Laut Vertrag hat die Stadt einen Anteil von 16, 17 Prozent an den Gesamtkosten zu tragen. Trotz Bedarfszuweisung und der Beteiligung des Planungsverbandes 36 Lienzer Talboden liegt der zusätzlich zu zahlende Beitrag der Stadt bei rund einer Million Euro. Die Bürgermeisterin begründete die Kostensteigerung mit notwendigen Mehrleistungen. Ungeplant und teuer war etwa die Entsorgung von kontaminiertem Bodenaushub südlich des Bahnhofs. „Der Boden gehört den ÖBB, verschmutzt haben ihn die ÖBB, aber bezahlen müssen wir alle.“ Die massiven Preissteigerungen und Inflationsschübe der Jahre 2021 und 2022 hätten die Projektpartner dagegen nicht im befürchteten Ausmaß betroffen.
Kreisverkehr in der Tristacher Straße
Noch vor Beginn der Gemeinderatssitzung erreichte die Stadt die Information, dass es sich bei der südlichen Straßenanbindung des Mobilitätszentrums über die neue Draubrücke an die Tristacher Straße nun doch um einen Kreisverkehr handelt. „Wir haben von der Bezirkshauptmannschaft einen Screenshot des Bescheides bekommen“, führte Blanik aus.

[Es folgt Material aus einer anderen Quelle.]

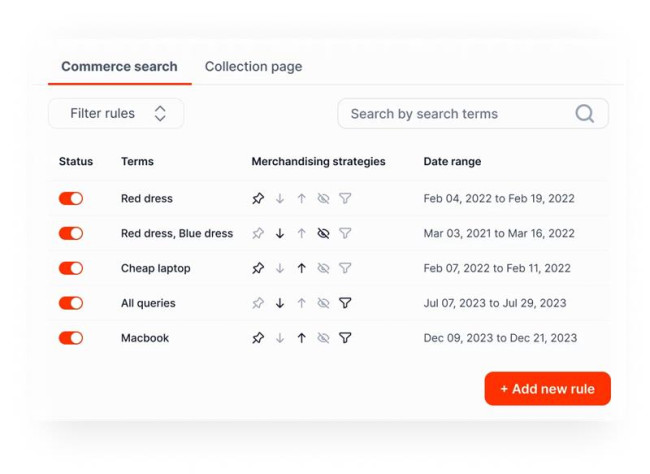Open the Filter rules dropdown

[x=116, y=114]
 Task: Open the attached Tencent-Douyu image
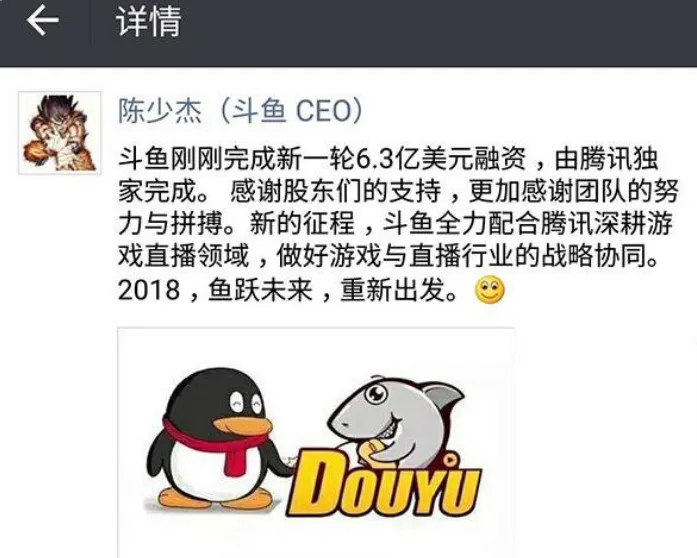coord(316,442)
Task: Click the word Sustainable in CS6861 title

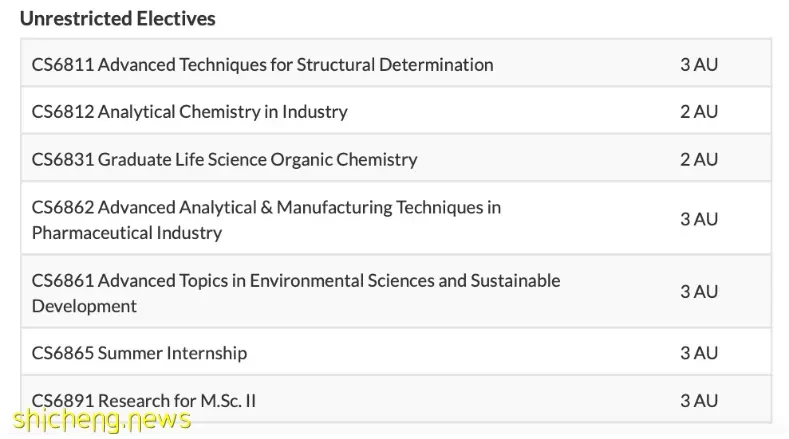Action: pos(515,280)

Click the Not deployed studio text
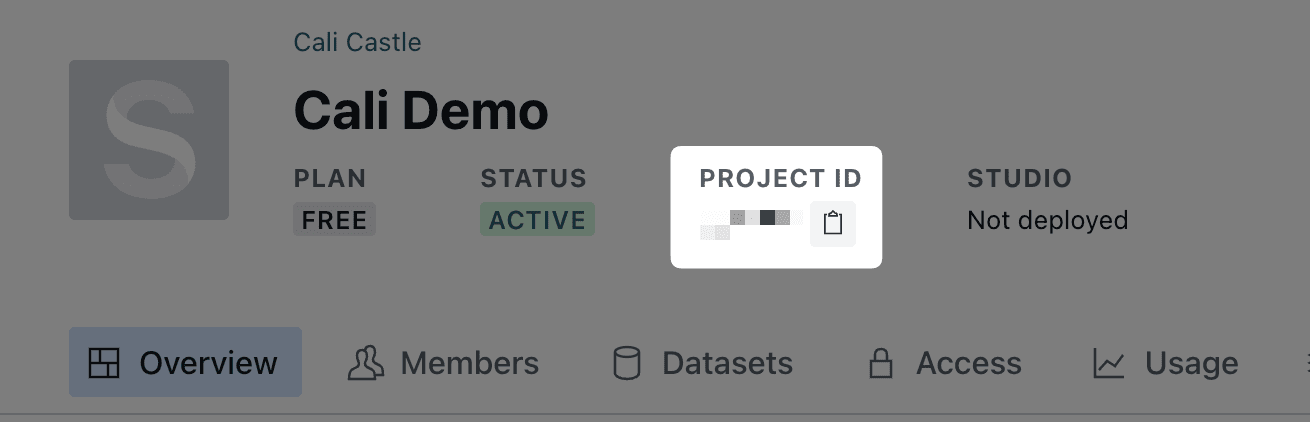click(x=1047, y=220)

Diese Wendung erstaunte manche Gemeinderäte, hatten die Verantwortlichen doch jahrelang auf die Formulierung gepocht, dass es sich bei diesem Verkehrsknoten eben nicht um einen Kreisverkehr, sondern um eine Kreuzung handle.
Die Entfernung des Bauzauns im Zentrum des Kreisverkehrs soll nun rasch erfolgen. Für die unbürokratische und kostengünstige Gestaltung des Verkehrsknotens wollen sich Stadtbaumeister Klaus Seirer und Stadt-Amtsleiter Alban Ymeri höchstpersönlich ins Zeug legen.